▸ PROBLEM DETAILS
Scan the data beneath this task and copy each line that includes "tool".

▸ LISTED ENTRIES
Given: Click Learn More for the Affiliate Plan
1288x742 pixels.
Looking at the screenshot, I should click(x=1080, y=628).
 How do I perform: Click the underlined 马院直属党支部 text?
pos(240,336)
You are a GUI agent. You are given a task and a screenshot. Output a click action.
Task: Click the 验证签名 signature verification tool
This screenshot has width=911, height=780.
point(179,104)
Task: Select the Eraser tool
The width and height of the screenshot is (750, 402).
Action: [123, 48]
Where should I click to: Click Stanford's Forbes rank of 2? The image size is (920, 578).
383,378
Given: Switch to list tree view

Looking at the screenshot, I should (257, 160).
==
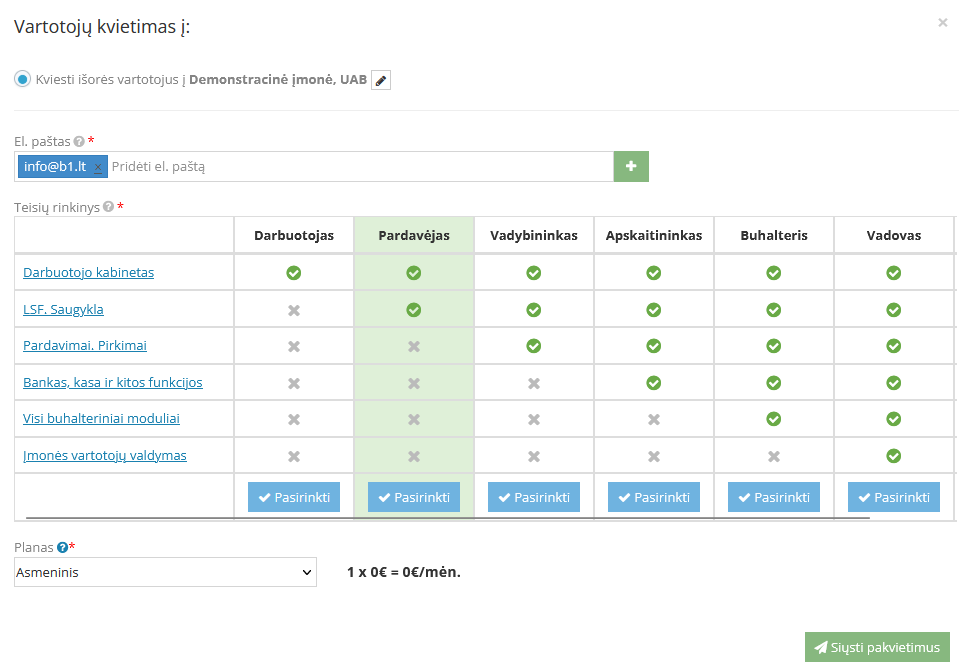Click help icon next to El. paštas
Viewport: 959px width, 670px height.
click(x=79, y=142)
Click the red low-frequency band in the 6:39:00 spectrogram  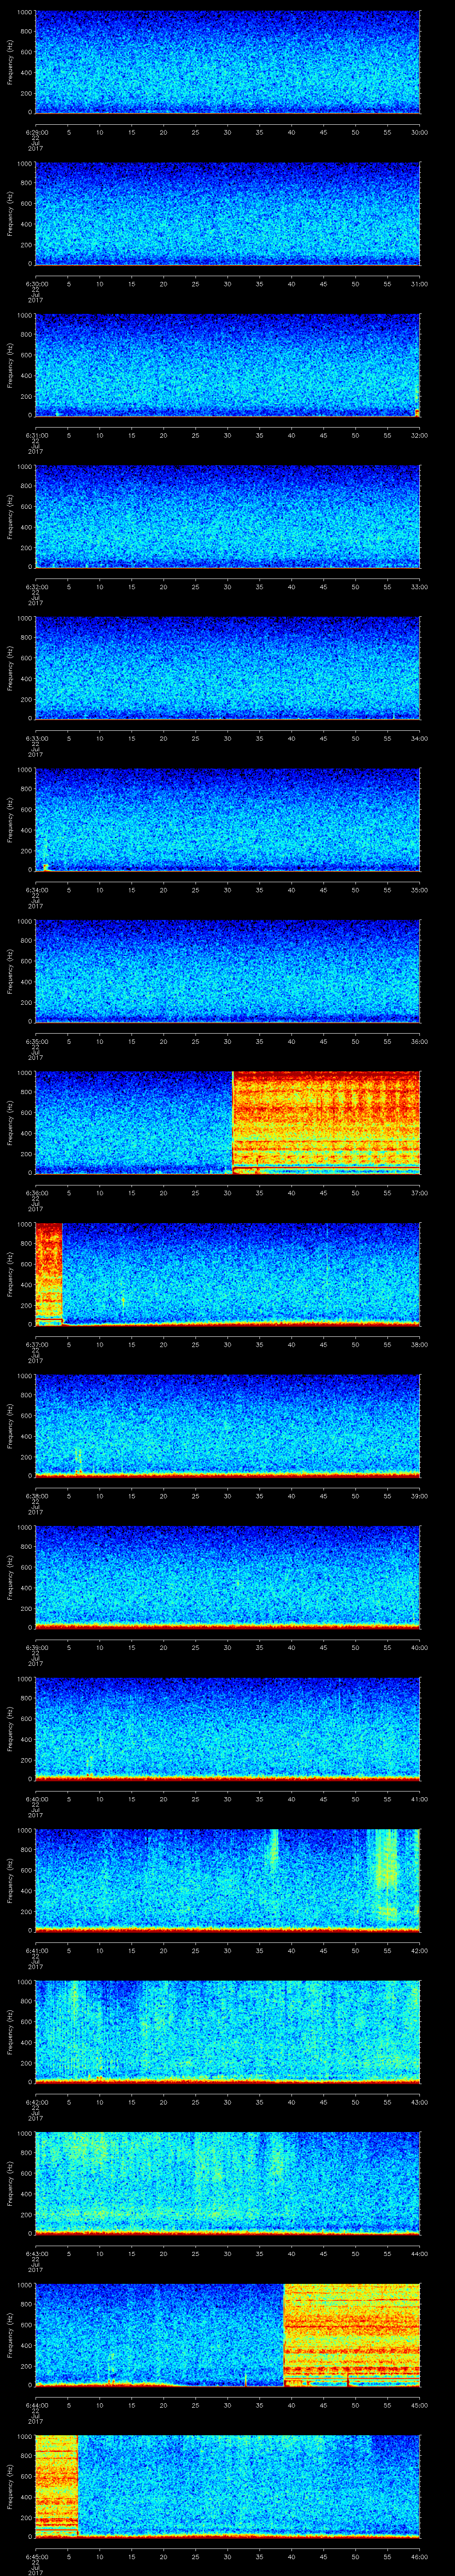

▸ ANSWER SECTION
Task: Click the 验证签名 signature verification tool
Task: Select the Eraser tool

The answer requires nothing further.